32PM25|第32回 柔道整復師国家試験 過去問
病理学・一般臨床医学代謝・内分泌・膠原病糖尿病・内分泌疾患
正しいのはどれか。
解答・解説を見る
正解: 4
正答
4
この問題のポイント
体重変化や栄養状態の問題では、内分泌疾患、単純性肥満、悪液質を区別します。
悪液質は、がんや慢性疾患などでみられる高度な消耗状態で、予後不良の特徴です。
解説
悪液質は、単なる摂食不足だけでは説明できない体重減少、筋肉量低下、倦怠感、炎症反応などを伴う消耗状態です。進行がん、慢性心不全、慢性閉塞性肺疾患、慢性感染症などでみられることがあります。
アジソン病は副腎皮質機能低下症で、体重減少、倦怠感、低血圧、色素沈着などがみられます。浮腫性肥満は典型ではありません。
甲状腺機能低下症では代謝が低下し、体重増加、寒がり、徐脈、浮腫、便秘などがみられます。著しいやせは甲状腺機能亢進症でみられやすい所見です。

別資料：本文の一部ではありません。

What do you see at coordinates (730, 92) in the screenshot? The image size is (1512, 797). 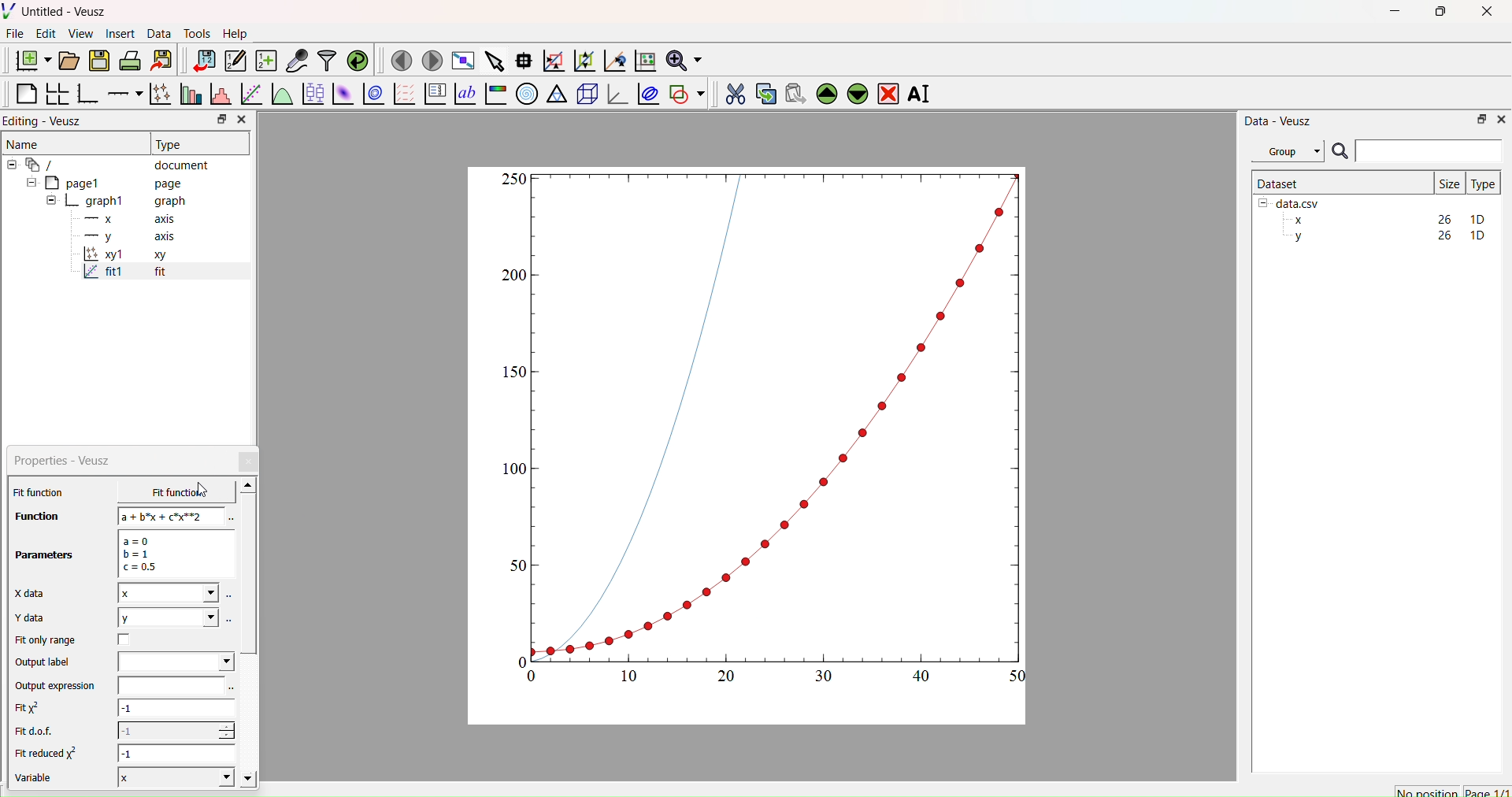 I see `Cut` at bounding box center [730, 92].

単純性肥満は、肥満の中で多くを占めるタイプとして整理します。
臨床でのイメージ
やせが強いから健康的とは限りません。悪液質は筋肉量低下を伴う病的な消耗状態で、疾患の重症度や予後と関係します。
選択肢の確認
1.アジソン(Addison)病では浮腫性肥満がみられる。
誤り。
アジソン病では副腎皮質ホルモンが不足し、体重減少、低血圧、色素沈着、倦怠感などがみられます。浮腫性肥満は典型的ではありません。
2.甲状腺機能低下症では著しいやせがみられる。
誤り。
甲状腺機能低下症では代謝が低下し、体重増加や浮腫がみられやすくなります。著しいやせは甲状腺機能亢進症で考えます。
3.単純性肥満は肥満全体に占める割合が低い。
誤り。
単純性肥満は肥満全体の多くを占めます。内分泌疾患などによる二次性肥満と区別します。
4.悪液質は予後不良の特徴である。
正しい。
悪液質は、がんや慢性疾患などでみられる高度な消耗状態です。筋肉量低下や体重減少を伴い、予後不良の特徴として重要です。
覚えるポイント
- 悪液質は高度な消耗状態で予後不良と関係する。
- アジソン病では体重減少、低血圧、色素沈着を考える。
- 甲状腺機能低下症では体重増加や浮腫を考える。
- 単純性肥満は肥満全体の多くを占める。